9.3 Entire Agreement
This Consent, together with all Disclosure materials delivered concurrently herewith, constitutes the entire agreement regarding the subject matter and supersedes all prior oral or written communications.
9.4 Severability
If any provision is held invalid, the remaining provisions shall remain in full force and effect, and the invalid provision shall be reformed to the minimum extent necessary to comply with applicable law.

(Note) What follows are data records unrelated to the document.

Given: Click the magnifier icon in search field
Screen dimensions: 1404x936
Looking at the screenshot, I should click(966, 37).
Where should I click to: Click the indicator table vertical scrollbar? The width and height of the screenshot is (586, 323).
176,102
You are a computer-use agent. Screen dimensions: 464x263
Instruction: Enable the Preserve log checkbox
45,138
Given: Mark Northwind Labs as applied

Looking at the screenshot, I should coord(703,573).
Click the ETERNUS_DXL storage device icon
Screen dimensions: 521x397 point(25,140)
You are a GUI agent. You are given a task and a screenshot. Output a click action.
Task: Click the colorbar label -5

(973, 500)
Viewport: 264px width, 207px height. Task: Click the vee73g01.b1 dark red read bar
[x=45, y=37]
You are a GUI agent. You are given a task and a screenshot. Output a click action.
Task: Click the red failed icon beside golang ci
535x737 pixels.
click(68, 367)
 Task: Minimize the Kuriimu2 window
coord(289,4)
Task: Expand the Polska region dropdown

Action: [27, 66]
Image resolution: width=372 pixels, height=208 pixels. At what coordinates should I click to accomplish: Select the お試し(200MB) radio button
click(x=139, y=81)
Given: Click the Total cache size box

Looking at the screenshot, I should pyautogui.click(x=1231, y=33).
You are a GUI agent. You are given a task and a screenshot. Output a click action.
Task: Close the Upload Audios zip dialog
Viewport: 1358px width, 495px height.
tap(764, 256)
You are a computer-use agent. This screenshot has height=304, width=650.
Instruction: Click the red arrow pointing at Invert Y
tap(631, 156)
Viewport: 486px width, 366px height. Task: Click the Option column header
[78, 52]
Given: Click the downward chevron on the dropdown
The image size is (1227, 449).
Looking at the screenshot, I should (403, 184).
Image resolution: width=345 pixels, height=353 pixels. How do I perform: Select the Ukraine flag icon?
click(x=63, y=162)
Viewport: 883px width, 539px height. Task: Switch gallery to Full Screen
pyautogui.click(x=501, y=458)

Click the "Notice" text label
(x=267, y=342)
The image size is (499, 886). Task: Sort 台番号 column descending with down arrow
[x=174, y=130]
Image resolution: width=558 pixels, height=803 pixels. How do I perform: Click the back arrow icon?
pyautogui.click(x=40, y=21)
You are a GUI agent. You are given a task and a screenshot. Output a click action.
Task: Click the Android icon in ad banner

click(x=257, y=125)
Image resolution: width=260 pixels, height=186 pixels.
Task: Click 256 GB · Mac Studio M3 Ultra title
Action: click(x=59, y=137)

9.5 Counterparts; Electronic Signatures
This Consent may be executed in counterparts, each of which constitutes an original and all of which constitute one agreement. Electronic and facsimile signatures are deemed original for all purposes.
10. EXECUTION BLOCK
IN WITNESS WHEREOF, the parties have executed this Consent effective as of the Effective Date.
PATIENT:
[PRINT PATIENT NAME]
Signature: ______
Date: __________
IF APPLICABLE – AUTHORIZED REPRESENTATIVE:
I represent that I am legally authorized under O.C.G.A. § 31-9-2 to consent on behalf of Patient.
[PRINT REPRESENTATIVE NAME & RELATIONSHIP]
Signature: ______
Date: __________
PROVIDER:
[PRINT PROVIDER NAME & TITLE]
Signature: ______
Date: __________
WITNESS (optional/recommended):
[PRINT WITNESS NAME]
Signature: ______
Date: __________
NOTARY (if required):
State of Georgia County of __
Subscribed and sworn before me on this ___ day of ____, 20__.
Notary Public
My Commission Expires: ____
[// GUIDANCE:
1. Attach detailed risk sheets or procedure-specific supplements as needed.
2. Retain executed original in Patient’s medical record.
3. Update to reflect changes in Georgia informed consent law or facility policies.]